[Items in a dataset]
(begin)

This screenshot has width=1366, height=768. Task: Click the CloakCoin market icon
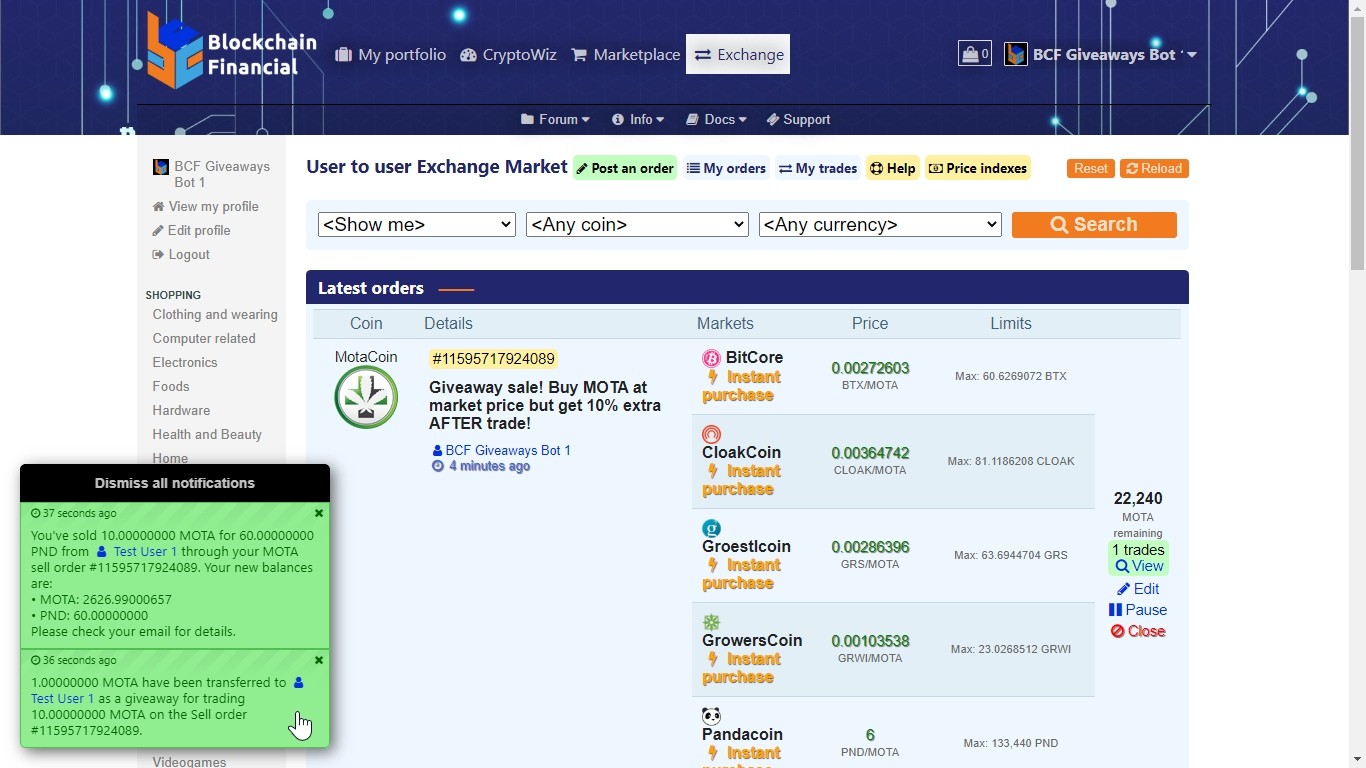pyautogui.click(x=711, y=434)
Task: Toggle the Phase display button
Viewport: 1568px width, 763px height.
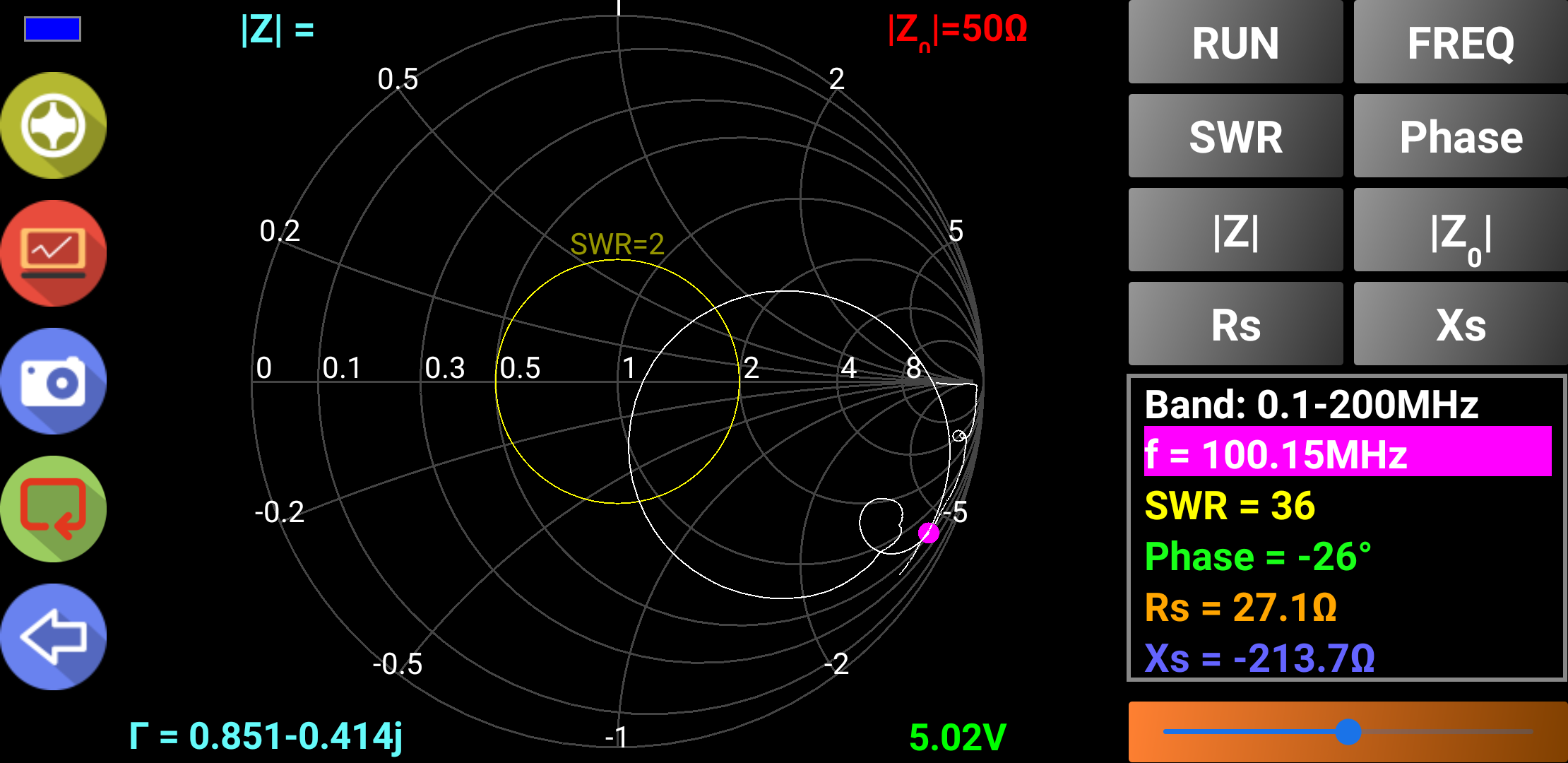Action: (x=1461, y=136)
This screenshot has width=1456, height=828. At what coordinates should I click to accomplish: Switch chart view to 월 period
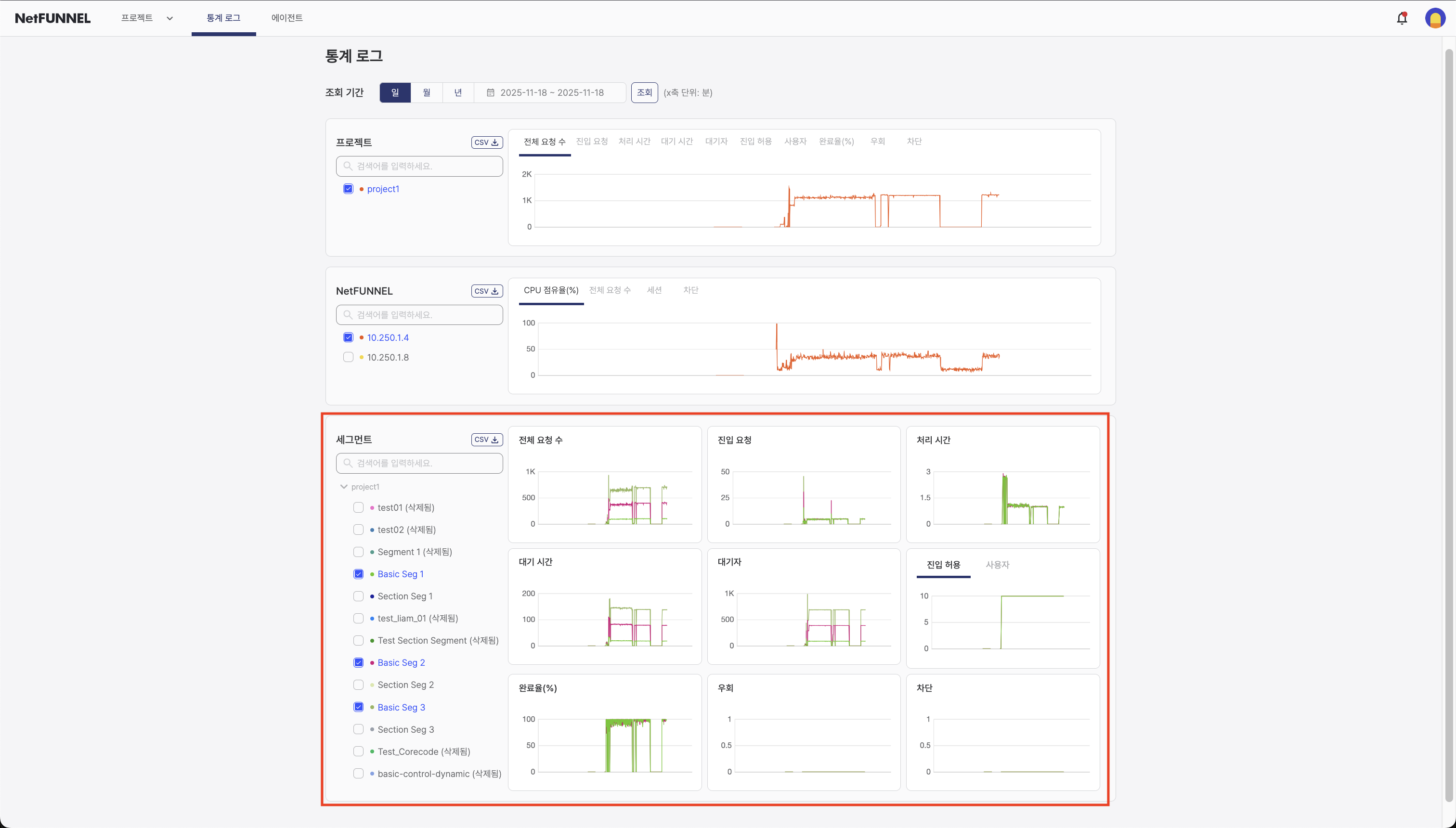pyautogui.click(x=427, y=92)
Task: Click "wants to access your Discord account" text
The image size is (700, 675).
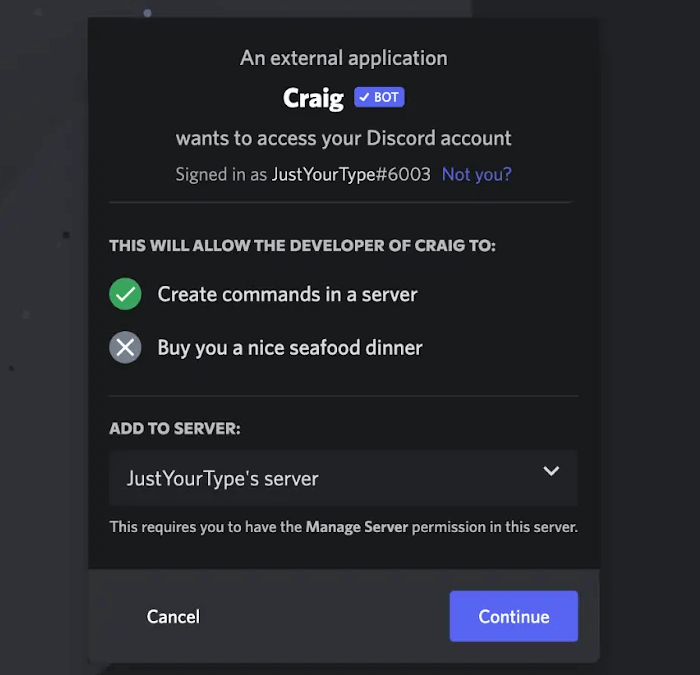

(end)

TASK DETAILS ▸ Can you retype every line of the data above word for word, leaving the pictures out?

RESPONSE TO THIS TASK ▸
This screenshot has width=1366, height=768. Task: Click the CloakCoin market icon
pyautogui.click(x=711, y=434)
Task: Toggle the Phase display button
Viewport: 1568px width, 763px height.
Action: (x=1461, y=136)
This screenshot has width=1456, height=828. At what coordinates should I click to accomplish: Switch chart view to 월 period
pyautogui.click(x=427, y=92)
Task: Click "wants to access your Discord account" text
The image size is (700, 675).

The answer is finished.